Magic Trick Sheds Light on Neuroscience with 'Cup and Balls' Experiment
A magic trick may help shed a bit of light on human attention and visual systems, according to neuroscientists. A new study examined an old magic trick in order to better understand how people keep track of their surroundings.
Teaming up with Teller of Penne and Teller, researchers at the Barrow Neurological Institute examined the magician's "cup and balls" routine, a trick that dates back thousands of years. The routine involves balls appearing and disappearing under the cover of cups. Their ultimate goal, of course, was to find out what exactly distracts a person while the illusion is being performed.
The researchers used seven volunteers and tracked their eye movements as they watched a tape of Teller performing his illusion.
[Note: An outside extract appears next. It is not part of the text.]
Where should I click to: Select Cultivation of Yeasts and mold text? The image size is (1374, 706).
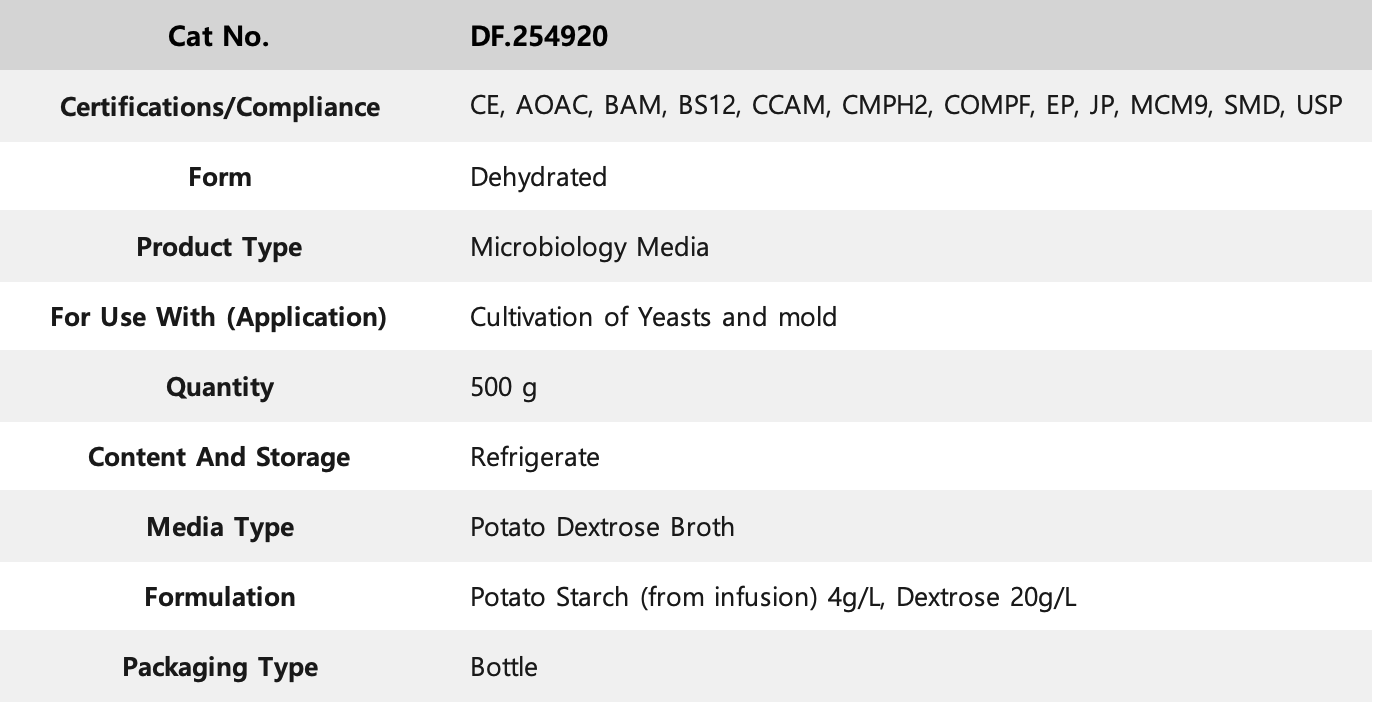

They were then given a remote and told to press one button every time the ball was removed from the cup and another button when the ball was replaced. In all, the viewers watched the magician perform the trick in 48 different ways--sometimes the cups would be clear instead of solid and other times the ball would be dropped or stuck to the cup, or not in the cup at all.
After the experiments were performed, the researchers examined the results. They found that the common belief held by magicians that facial cues direct attention was wrong. Covering the face of the magician, for example, had no effect on where participants thought the ball actually was. And eye movements didn't accurately track what people were actually paying attention to, either.
So what does this mean for scientists? It allows them to learn how people pay attention to others and objects by means of eye-gazing, pointing or other verbal and non-verbal signals. In fact, it could allow neuroscientists to better understand people with conditions such as autism that have problems with maintaining this kind of attention.
The study was published in the inaugural issue of the journal PeerJ.